Royal consort of Goryeo
- Predecessor: Lady Wolgyeongwon
- Successor: Lady Haeryangwon
- Born: Unknown Pyeongsan, North Hwanghae Province
- Died: Unknown Pyeongsan, North Hwanghae Province
- Spouse: Taejo of Goryeo
- House: Pyongsan Pak clan
- Father: Pak Su-gyŏng (박수경)
- Religion: Buddhism

Korean name
- Hangul: 몽량원부인
- Hanja: 夢良院夫人
- Lit.: Lady of the Mongnyang Courtyard
- RR: Mongnyangwon buin
- MR: Mongnyangwŏn puin

= Lady Mongryangwon =

Royal consort of Goryeo (fl. 10th century)

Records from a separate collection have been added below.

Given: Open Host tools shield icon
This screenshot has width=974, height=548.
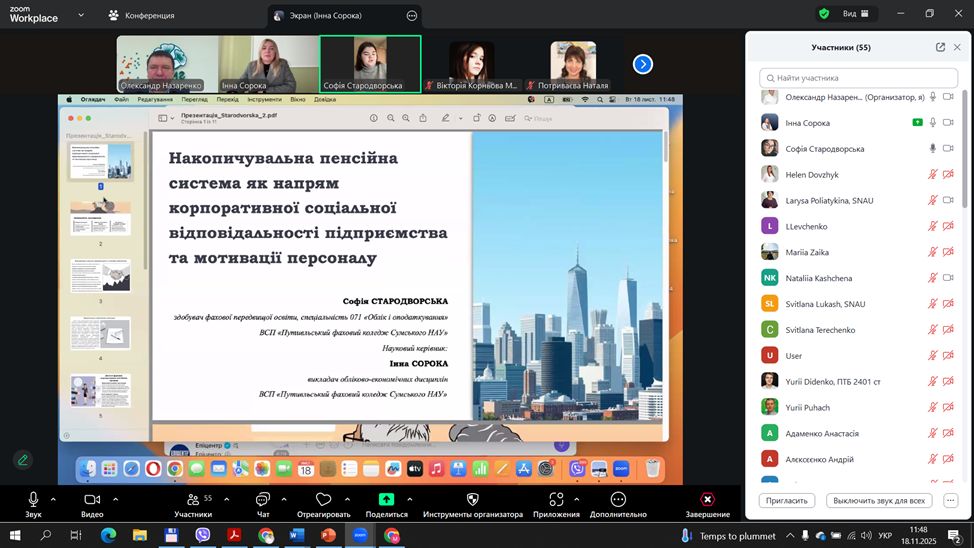Looking at the screenshot, I should (472, 499).
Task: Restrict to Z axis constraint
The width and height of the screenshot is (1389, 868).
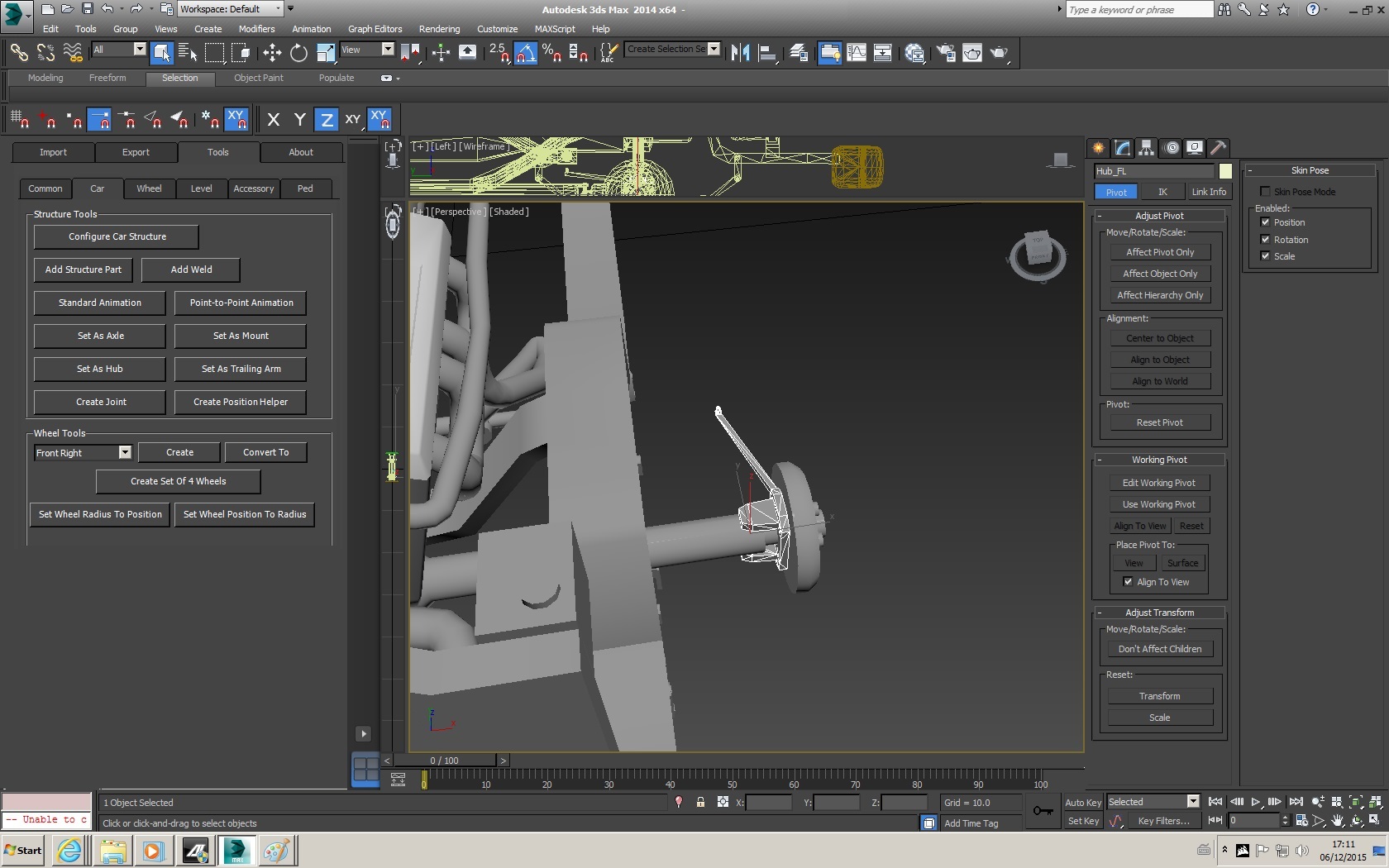Action: tap(327, 120)
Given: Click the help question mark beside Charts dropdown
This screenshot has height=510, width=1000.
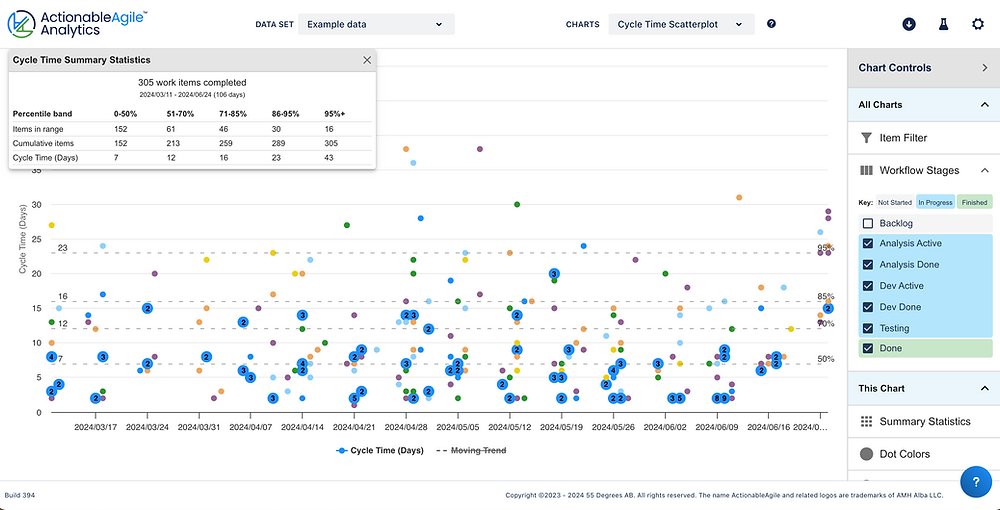Looking at the screenshot, I should 771,24.
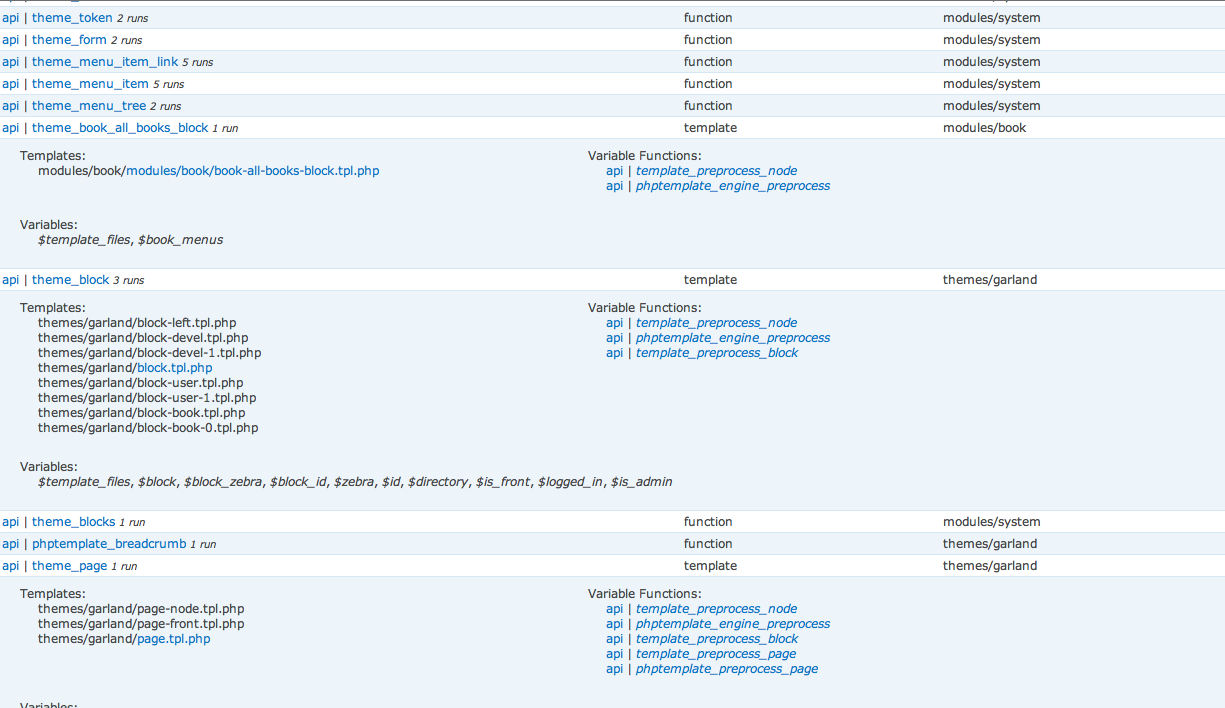This screenshot has width=1225, height=708.
Task: Click template_preprocess_block under theme_block section
Action: coord(717,353)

Lady Mongryangwon of the Pyongsan Pak clan, or Lady Mongnyangwon, was the daughter of Pak Su-gyŏng who became the 29th wife of Taejo of Goryeo. Her aunt became his 26th wife and her cousin became his 28th wife. Her father was excellent in physical appearance, won every time went to war and took part in the fight against Kyŏn Hwŏn while rescued Wang Kŏn from crisis when he was surrounded by the Later Baekje armies. It was said that he was entrusted with noble title and when Wang Kŏn paid a tribute to consideration of his servants' merits, Pak Su-gyŏng specially trusted with a special gift of 200 yards (200결). Pak's families also maintained their power until the accession of Wang So. However, Wang So soon reorganized the system to strengthen the royal authority and purged the nobles which led Pak to death.